Collected data

════════════════

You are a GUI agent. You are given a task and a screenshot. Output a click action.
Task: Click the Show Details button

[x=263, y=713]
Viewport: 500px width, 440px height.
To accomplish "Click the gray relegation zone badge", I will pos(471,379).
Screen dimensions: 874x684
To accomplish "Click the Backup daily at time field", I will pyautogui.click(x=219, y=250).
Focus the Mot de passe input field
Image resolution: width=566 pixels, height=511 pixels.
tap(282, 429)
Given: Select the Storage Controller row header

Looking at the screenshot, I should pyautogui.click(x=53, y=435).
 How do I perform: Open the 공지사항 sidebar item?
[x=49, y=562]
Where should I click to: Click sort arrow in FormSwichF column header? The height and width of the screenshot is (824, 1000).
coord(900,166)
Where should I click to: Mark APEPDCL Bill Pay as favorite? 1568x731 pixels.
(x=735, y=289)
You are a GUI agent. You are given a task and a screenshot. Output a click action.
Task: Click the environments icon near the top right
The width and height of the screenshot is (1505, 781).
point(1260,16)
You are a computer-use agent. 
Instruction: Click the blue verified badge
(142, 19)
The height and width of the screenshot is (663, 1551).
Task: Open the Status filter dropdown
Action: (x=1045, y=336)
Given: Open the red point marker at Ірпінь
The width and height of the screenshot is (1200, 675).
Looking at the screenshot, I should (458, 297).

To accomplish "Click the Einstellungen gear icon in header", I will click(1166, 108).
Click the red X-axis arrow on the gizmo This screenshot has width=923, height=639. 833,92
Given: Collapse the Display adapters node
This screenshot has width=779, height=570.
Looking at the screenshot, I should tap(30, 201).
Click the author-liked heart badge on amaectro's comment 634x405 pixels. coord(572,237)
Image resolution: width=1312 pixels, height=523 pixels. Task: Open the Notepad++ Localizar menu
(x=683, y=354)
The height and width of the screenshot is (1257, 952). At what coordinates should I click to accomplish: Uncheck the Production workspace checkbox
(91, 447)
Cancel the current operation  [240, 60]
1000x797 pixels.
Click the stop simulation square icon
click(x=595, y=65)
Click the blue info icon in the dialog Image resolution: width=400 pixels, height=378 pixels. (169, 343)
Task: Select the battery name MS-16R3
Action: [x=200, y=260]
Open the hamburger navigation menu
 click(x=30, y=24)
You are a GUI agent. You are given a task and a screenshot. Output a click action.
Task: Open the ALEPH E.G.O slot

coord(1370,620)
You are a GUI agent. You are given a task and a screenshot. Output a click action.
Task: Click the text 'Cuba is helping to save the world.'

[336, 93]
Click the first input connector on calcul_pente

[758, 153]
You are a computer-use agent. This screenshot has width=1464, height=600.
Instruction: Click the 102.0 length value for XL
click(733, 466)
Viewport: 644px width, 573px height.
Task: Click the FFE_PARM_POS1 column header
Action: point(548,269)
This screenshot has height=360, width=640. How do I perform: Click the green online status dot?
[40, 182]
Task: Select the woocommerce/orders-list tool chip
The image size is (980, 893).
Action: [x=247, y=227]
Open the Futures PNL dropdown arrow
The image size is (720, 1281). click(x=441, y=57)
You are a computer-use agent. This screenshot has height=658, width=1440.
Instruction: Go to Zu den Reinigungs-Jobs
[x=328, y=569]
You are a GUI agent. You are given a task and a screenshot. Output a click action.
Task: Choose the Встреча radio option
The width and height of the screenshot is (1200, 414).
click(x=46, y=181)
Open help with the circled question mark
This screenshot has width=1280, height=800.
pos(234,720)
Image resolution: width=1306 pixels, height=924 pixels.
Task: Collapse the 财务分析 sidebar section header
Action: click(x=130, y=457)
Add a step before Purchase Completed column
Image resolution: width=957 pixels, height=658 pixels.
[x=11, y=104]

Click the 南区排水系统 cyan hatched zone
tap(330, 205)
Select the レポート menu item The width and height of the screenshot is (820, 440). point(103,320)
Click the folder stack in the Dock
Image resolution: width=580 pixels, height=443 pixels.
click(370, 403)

════════════════

What you give back must match the records word for word.

You are a GUI agent. You are given a task and a screenshot. Output a click action.
Task: Click the Show Details button

[x=263, y=713]
Viewport: 500px width, 440px height.
To accomplish "Click the gray relegation zone badge", I will pos(471,379).
Screen dimensions: 874x684
To accomplish "Click the Backup daily at time field", I will pyautogui.click(x=219, y=250).
Focus the Mot de passe input field
Image resolution: width=566 pixels, height=511 pixels.
tap(282, 429)
Given: Select the Storage Controller row header

Looking at the screenshot, I should pyautogui.click(x=53, y=435).
 How do I perform: Open the 공지사항 sidebar item?
[x=49, y=562]
Where should I click to: Click sort arrow in FormSwichF column header? The height and width of the screenshot is (824, 1000).
coord(900,166)
Where should I click to: Mark APEPDCL Bill Pay as favorite? 1568x731 pixels.
(x=735, y=289)
You are a GUI agent. You are given a task and a screenshot. Output a click action.
Task: Click the environments icon near the top right
The width and height of the screenshot is (1505, 781).
point(1260,16)
You are a computer-use agent. 
Instruction: Click the blue verified badge
(142, 19)
The height and width of the screenshot is (663, 1551).
Task: Open the Status filter dropdown
Action: (x=1045, y=336)
Given: Open the red point marker at Ірпінь
The width and height of the screenshot is (1200, 675).
Looking at the screenshot, I should (458, 297).

To accomplish "Click the Einstellungen gear icon in header", I will click(1166, 108).
Click the red X-axis arrow on the gizmo This screenshot has width=923, height=639. 833,92
Given: Collapse the Display adapters node
This screenshot has width=779, height=570.
Looking at the screenshot, I should tap(30, 201).
Click the author-liked heart badge on amaectro's comment 634x405 pixels. coord(572,237)
Image resolution: width=1312 pixels, height=523 pixels. Task: Open the Notepad++ Localizar menu
(x=683, y=354)
The height and width of the screenshot is (1257, 952). At what coordinates should I click to accomplish: Uncheck the Production workspace checkbox
(91, 447)
Cancel the current operation  [240, 60]
1000x797 pixels.
Click the stop simulation square icon
click(x=595, y=65)
Click the blue info icon in the dialog Image resolution: width=400 pixels, height=378 pixels. (169, 343)
Task: Select the battery name MS-16R3
Action: [x=200, y=260]
Open the hamburger navigation menu
 click(x=30, y=24)
You are a GUI agent. You are given a task and a screenshot. Output a click action.
Task: Open the ALEPH E.G.O slot

coord(1370,620)
You are a GUI agent. You are given a task and a screenshot. Output a click action.
Task: Click the text 'Cuba is helping to save the world.'

[336, 93]
Click the first input connector on calcul_pente

[758, 153]
You are a computer-use agent. This screenshot has width=1464, height=600.
Instruction: Click the 102.0 length value for XL
click(733, 466)
Viewport: 644px width, 573px height.
Task: Click the FFE_PARM_POS1 column header
Action: point(548,269)
This screenshot has height=360, width=640. How do I perform: Click the green online status dot?
[40, 182]
Task: Select the woocommerce/orders-list tool chip
The image size is (980, 893).
Action: [x=247, y=227]
Open the Futures PNL dropdown arrow
The image size is (720, 1281). click(x=441, y=57)
You are a computer-use agent. This screenshot has height=658, width=1440.
Instruction: Go to Zu den Reinigungs-Jobs
[x=328, y=569]
You are a GUI agent. You are given a task and a screenshot. Output a click action.
Task: Choose the Встреча radio option
The width and height of the screenshot is (1200, 414).
click(x=46, y=181)
Open help with the circled question mark
This screenshot has width=1280, height=800.
pos(234,720)
Image resolution: width=1306 pixels, height=924 pixels.
Task: Collapse the 财务分析 sidebar section header
Action: click(x=130, y=457)
Add a step before Purchase Completed column
Image resolution: width=957 pixels, height=658 pixels.
[x=11, y=104]

Click the 南区排水系统 cyan hatched zone
tap(330, 205)
Select the レポート menu item The width and height of the screenshot is (820, 440). point(103,320)
Click the folder stack in the Dock
Image resolution: width=580 pixels, height=443 pixels.
click(370, 403)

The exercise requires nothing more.